▶ [DATASET CONTENT]:
· · · ·

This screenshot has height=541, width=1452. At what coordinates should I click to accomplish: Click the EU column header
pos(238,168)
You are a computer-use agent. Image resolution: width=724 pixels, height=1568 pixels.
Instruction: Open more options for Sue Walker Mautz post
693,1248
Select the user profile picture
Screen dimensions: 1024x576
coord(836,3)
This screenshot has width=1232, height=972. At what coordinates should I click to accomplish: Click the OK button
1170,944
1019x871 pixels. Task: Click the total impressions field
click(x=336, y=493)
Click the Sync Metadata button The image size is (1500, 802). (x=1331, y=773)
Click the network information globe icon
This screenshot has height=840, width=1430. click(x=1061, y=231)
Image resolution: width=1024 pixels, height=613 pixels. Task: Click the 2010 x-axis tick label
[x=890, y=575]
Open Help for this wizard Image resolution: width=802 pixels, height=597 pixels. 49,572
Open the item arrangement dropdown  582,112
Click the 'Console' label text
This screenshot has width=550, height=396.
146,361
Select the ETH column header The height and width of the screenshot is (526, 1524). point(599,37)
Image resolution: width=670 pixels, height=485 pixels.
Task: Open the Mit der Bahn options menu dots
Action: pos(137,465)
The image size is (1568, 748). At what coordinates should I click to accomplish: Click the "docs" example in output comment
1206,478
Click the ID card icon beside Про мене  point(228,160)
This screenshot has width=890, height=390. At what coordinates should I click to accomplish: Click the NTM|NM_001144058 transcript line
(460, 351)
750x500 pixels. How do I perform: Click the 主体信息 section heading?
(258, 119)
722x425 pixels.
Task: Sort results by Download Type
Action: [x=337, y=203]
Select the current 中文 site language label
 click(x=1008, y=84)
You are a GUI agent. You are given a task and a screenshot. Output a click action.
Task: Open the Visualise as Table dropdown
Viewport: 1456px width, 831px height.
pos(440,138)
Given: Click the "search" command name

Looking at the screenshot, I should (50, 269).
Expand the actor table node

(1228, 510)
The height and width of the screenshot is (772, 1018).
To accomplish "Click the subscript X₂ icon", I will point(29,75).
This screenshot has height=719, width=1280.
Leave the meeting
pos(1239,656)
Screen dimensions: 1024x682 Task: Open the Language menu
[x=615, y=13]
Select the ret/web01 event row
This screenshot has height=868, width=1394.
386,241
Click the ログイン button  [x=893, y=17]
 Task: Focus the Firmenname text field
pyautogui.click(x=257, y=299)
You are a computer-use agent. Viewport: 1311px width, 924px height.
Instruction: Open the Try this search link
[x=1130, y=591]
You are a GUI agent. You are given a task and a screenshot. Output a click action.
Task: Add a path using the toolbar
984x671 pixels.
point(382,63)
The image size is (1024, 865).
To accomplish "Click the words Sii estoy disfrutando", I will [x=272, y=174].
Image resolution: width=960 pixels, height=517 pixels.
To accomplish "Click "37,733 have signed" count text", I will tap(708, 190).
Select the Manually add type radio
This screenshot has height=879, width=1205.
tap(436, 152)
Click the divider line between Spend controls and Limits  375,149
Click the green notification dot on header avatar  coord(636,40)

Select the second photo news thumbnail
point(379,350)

· · · ·

▶ [TASK PROMPT]: Determine how many lines of this listing contain "computer", and give only the number.

▶ [RESPONSE BELOW]: 2